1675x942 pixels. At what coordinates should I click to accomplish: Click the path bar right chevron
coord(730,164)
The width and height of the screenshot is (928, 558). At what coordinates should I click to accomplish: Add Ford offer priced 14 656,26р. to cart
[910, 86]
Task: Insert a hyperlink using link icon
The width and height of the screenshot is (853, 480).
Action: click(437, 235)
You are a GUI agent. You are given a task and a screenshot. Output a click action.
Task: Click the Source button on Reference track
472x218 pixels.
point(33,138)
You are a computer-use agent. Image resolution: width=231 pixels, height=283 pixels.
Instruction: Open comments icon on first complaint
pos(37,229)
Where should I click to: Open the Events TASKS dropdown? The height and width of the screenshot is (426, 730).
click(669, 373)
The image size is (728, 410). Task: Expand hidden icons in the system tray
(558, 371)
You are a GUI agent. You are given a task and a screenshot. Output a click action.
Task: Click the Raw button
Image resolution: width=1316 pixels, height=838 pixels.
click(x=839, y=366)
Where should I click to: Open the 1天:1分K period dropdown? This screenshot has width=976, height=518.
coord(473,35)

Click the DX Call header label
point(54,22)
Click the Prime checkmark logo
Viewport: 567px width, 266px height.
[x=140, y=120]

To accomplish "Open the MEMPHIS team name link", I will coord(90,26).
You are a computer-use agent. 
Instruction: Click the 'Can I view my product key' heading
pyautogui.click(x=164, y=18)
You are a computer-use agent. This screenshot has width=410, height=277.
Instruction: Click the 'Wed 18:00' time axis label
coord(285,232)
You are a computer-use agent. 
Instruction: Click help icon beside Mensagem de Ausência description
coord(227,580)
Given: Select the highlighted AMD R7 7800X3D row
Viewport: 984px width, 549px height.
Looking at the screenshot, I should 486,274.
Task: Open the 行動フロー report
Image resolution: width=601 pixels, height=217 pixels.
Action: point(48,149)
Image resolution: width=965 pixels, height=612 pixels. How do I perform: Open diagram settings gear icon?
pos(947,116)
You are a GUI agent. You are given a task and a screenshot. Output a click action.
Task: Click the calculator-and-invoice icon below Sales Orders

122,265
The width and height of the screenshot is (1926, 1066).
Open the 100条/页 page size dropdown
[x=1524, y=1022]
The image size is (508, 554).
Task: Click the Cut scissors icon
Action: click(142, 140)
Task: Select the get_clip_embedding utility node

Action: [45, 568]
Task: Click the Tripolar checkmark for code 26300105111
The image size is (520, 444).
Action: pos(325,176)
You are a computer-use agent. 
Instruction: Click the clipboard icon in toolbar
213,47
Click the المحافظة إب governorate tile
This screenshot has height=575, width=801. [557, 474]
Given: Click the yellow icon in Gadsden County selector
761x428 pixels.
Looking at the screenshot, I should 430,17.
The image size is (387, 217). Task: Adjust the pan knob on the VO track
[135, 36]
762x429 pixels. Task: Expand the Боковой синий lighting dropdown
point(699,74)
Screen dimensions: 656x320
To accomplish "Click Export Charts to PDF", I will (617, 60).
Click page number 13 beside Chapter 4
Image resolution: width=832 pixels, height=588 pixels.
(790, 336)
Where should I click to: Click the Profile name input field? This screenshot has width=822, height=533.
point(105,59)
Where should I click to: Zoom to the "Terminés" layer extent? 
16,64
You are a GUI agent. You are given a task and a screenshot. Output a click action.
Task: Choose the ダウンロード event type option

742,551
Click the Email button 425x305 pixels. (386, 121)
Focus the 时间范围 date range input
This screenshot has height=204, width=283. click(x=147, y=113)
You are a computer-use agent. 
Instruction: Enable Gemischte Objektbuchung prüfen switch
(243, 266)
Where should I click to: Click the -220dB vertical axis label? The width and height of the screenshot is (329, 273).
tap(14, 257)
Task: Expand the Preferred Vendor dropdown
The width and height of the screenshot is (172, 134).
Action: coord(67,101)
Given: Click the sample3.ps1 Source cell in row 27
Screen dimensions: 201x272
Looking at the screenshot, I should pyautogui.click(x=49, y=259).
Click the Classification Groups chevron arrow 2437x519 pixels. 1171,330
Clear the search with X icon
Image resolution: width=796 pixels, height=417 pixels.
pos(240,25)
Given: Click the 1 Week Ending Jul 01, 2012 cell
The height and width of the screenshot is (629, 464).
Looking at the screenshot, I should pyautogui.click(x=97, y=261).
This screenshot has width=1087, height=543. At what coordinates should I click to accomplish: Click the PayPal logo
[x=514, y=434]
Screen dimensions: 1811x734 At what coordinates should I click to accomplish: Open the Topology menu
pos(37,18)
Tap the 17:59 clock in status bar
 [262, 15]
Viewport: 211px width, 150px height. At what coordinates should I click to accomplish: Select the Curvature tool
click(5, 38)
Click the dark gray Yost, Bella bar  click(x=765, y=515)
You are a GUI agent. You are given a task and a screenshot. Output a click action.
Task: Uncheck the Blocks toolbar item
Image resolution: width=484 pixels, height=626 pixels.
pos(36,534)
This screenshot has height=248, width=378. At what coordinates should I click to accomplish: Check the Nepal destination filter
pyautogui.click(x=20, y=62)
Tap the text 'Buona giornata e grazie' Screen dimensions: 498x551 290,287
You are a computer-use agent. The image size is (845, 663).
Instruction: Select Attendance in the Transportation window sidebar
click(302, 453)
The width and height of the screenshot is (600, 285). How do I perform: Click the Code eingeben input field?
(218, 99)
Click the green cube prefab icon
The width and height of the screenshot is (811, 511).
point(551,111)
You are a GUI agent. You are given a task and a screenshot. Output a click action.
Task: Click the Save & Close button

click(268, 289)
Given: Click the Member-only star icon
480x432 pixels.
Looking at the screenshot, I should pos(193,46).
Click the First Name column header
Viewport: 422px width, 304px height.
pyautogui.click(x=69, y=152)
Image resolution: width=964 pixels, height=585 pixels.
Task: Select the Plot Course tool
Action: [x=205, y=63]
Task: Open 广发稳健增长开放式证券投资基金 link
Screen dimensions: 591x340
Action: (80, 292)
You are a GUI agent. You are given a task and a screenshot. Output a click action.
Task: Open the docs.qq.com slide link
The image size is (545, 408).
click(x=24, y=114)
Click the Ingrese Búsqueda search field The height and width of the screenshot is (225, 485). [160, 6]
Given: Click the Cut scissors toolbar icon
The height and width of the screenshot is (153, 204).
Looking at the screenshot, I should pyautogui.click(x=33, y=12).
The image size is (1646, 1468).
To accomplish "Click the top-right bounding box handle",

=====

__To do__: Gather every line of the records above that contains the string "scissors", and copy each one in full. Case counts.

__Answer to this problem__:
Task: Click the Cut scissors icon
Given: Click the Cut scissors toolbar icon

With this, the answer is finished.